Do this :: Can you copy each of the records below word for word, without changing or leaving out anything?

Records provided ::
*****

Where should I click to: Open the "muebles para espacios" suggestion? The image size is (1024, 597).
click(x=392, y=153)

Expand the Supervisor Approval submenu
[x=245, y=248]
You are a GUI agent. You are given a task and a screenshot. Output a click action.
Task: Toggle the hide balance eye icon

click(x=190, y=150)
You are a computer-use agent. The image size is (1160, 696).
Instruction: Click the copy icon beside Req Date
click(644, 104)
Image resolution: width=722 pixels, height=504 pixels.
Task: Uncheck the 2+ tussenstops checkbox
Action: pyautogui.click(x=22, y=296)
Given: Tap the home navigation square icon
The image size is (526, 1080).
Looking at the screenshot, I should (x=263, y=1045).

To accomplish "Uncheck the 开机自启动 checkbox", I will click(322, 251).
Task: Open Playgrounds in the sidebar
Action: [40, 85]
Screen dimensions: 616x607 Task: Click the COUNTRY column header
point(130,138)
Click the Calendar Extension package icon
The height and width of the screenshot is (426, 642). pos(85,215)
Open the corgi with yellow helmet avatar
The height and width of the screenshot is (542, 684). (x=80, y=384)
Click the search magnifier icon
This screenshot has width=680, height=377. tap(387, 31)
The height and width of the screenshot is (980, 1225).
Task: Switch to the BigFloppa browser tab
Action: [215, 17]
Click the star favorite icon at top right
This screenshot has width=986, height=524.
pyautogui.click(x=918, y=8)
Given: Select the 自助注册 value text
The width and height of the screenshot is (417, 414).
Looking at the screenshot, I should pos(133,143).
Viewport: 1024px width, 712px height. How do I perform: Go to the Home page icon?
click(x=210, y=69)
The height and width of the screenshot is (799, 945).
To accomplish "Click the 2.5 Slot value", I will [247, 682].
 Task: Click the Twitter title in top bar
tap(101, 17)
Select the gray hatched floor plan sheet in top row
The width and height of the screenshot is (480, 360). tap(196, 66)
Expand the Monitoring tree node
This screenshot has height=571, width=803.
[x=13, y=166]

*****

Exercise solution ::
Where should I click to: Open the "muebles para espacios" suggestion? The image size is (1024, 597).
click(x=392, y=153)

Expand the Supervisor Approval submenu
[x=245, y=248]
You are a GUI agent. You are given a task and a screenshot. Output a click action.
Task: Toggle the hide balance eye icon

click(x=190, y=150)
You are a computer-use agent. The image size is (1160, 696).
Instruction: Click the copy icon beside Req Date
click(644, 104)
Image resolution: width=722 pixels, height=504 pixels.
Task: Uncheck the 2+ tussenstops checkbox
Action: pyautogui.click(x=22, y=296)
Given: Tap the home navigation square icon
The image size is (526, 1080).
Looking at the screenshot, I should (x=263, y=1045).

To accomplish "Uncheck the 开机自启动 checkbox", I will click(322, 251).
Task: Open Playgrounds in the sidebar
Action: [40, 85]
Screen dimensions: 616x607 Task: Click the COUNTRY column header
point(130,138)
Click the Calendar Extension package icon
The height and width of the screenshot is (426, 642). pos(85,215)
Open the corgi with yellow helmet avatar
The height and width of the screenshot is (542, 684). (x=80, y=384)
Click the search magnifier icon
This screenshot has width=680, height=377. tap(387, 31)
The height and width of the screenshot is (980, 1225).
Task: Switch to the BigFloppa browser tab
Action: [215, 17]
Click the star favorite icon at top right
This screenshot has width=986, height=524.
pyautogui.click(x=918, y=8)
Given: Select the 自助注册 value text
The width and height of the screenshot is (417, 414).
Looking at the screenshot, I should pos(133,143).
Viewport: 1024px width, 712px height. How do I perform: Go to the Home page icon?
click(x=210, y=69)
The height and width of the screenshot is (799, 945).
To accomplish "Click the 2.5 Slot value", I will [247, 682].
 Task: Click the Twitter title in top bar
tap(101, 17)
Select the gray hatched floor plan sheet in top row
The width and height of the screenshot is (480, 360). tap(196, 66)
Expand the Monitoring tree node
This screenshot has height=571, width=803.
[x=13, y=166]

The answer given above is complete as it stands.